A single center retrospective study conducted at a hospital in Istanbul, Turkey among COVID-19 patients hospitalized with moderate to severe disease between November 1, 2020 and December 15, 2020 (n = 44) found that patients administered a three day course of a probiotic containing 1 trillion colony forming units of a single bacterial strain per dose were hospitalized for a significantly shorter period of time (median of 7.6 days) compared to patients who did not receive any probiotics (median 13.6 days), had significantly lower levels of inflammatory interleukin 6 cytokines, and had a 4x lower COVID-19 mortality rate.

A randomized open label case control study conducted in a Spanish hospital in late 2020 and early 2021 among hospitalized adult COVID-19 patients who were allowed to receive several different antiviral drugs over the course of the study period (n = 41), found that patients who received a daily probiotic supplement capsule consisting of two different bacteria strains for a month significantly improved both digestive and non-digestive symptoms in a greater proportion of patients given probiotic capsules than patients assigned to the control group.

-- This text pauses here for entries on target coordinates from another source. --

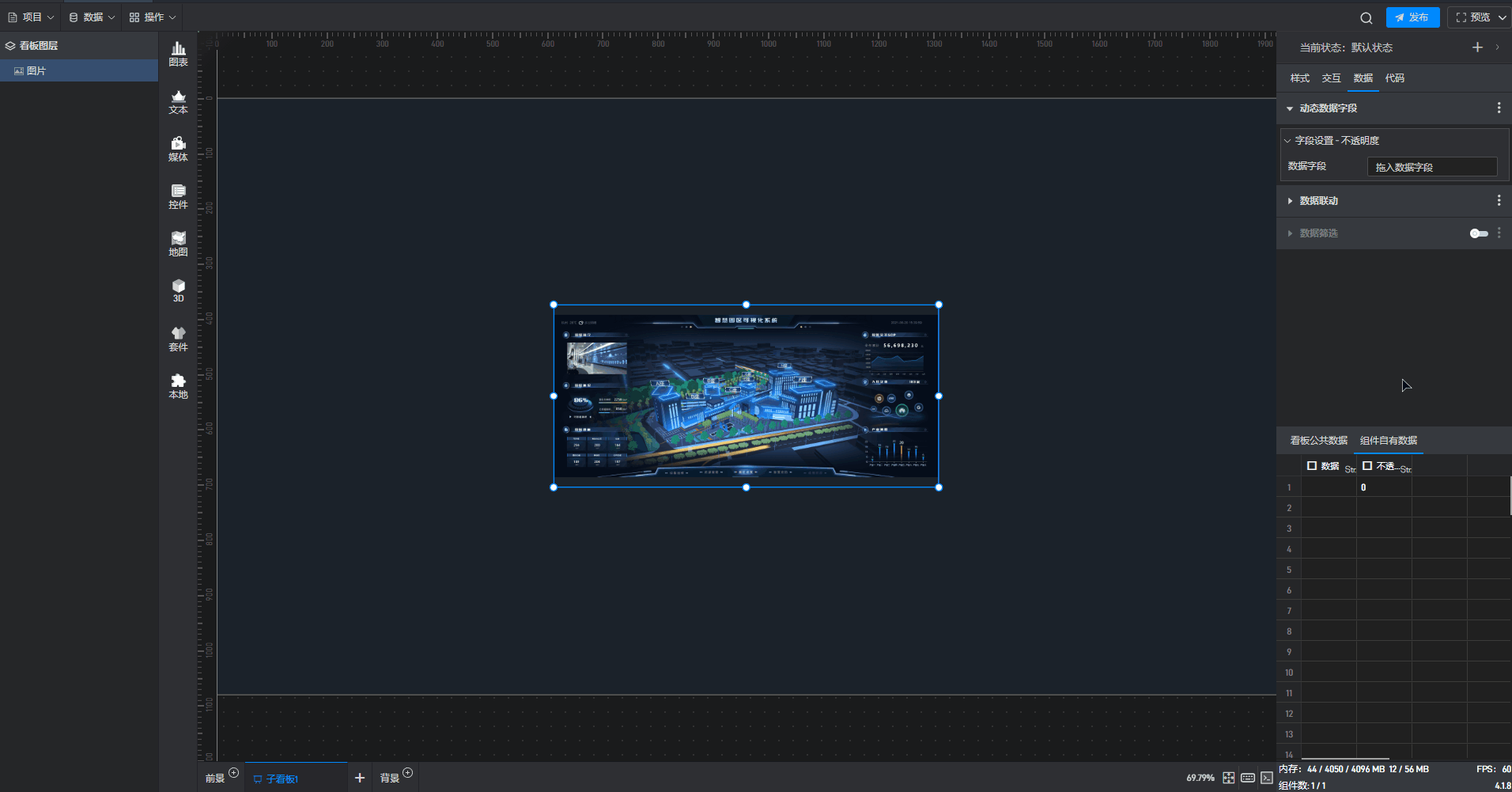Switch to the 看板公共数据 tab
Screen dimensions: 1512x792
[1318, 441]
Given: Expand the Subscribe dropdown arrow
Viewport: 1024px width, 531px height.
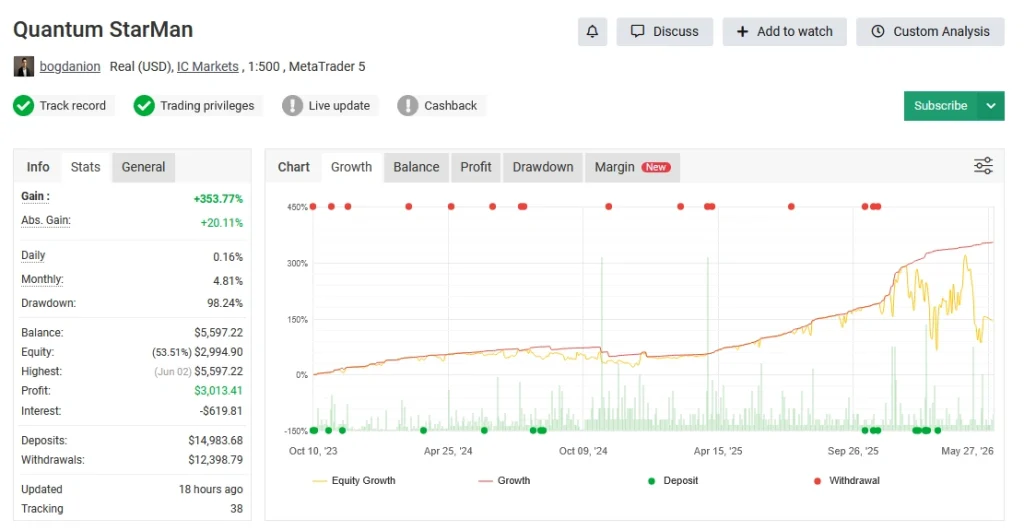Looking at the screenshot, I should [991, 106].
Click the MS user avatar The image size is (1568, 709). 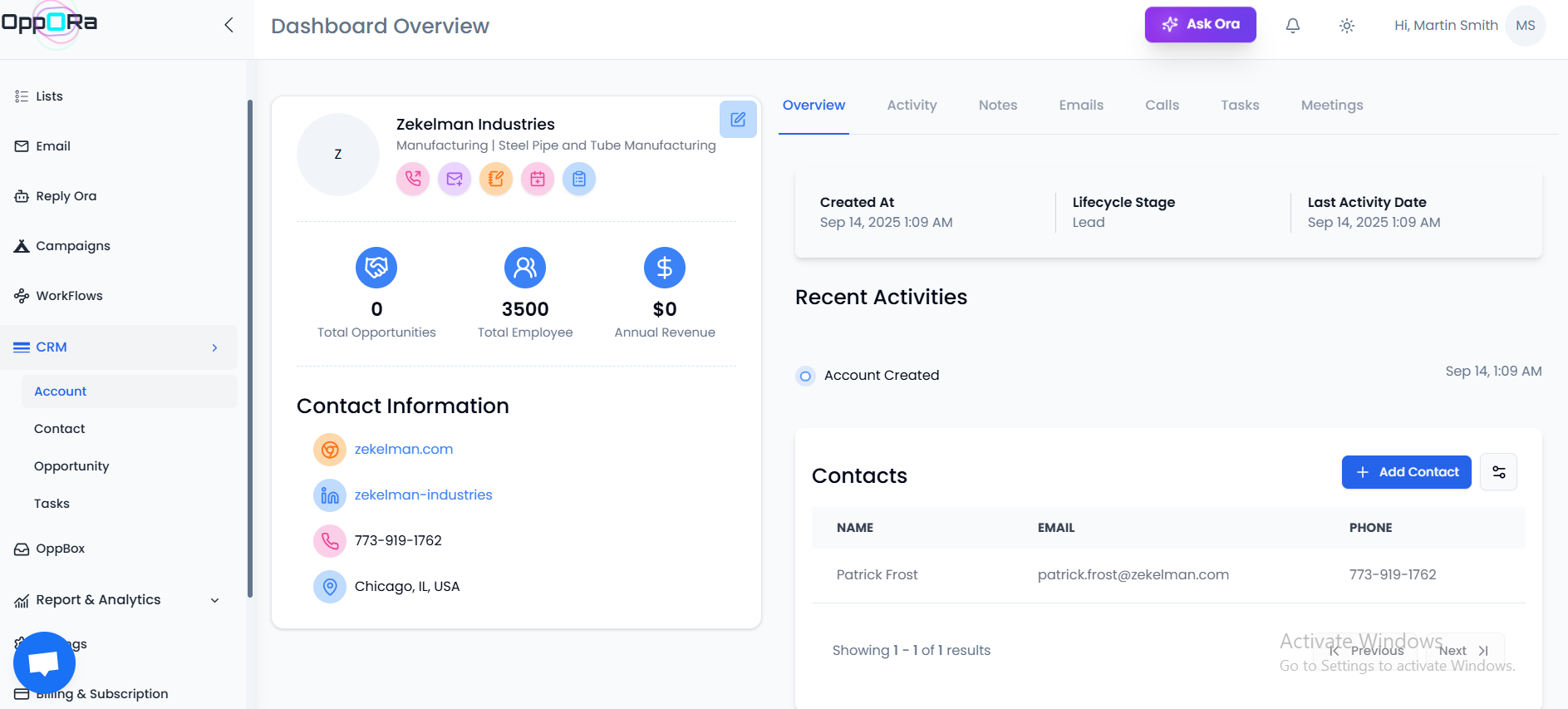point(1525,26)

A double blind placebo controlled RCT conducted in Hong Kong among immunocompetent patients diagnosed with at least one symptom of Post-acute COVID-19 syndrome using U.S. CDC criteria between June 2021 and August 2022 (n = 463), found that patients given a bi-daily synbiotic preparation consisting of 10 billion colony forming units of three different bacteria strains and three different prebiotic compounds were significantly more likely to experience alleviation of post acute sequelae symptoms after 6 months of treatment compared to placebo controls including fatigue, memory loss, brain fog, gastrointestinal disturbance, and general unwellness.

This is in no way an exhaustive list of the evidence for the immunological benefits of probiotics only the 1) literature I had enough access to to discern the methodology and findings 2) those directly examining effectiveness against respiratory infections in general and COVID-19 in general.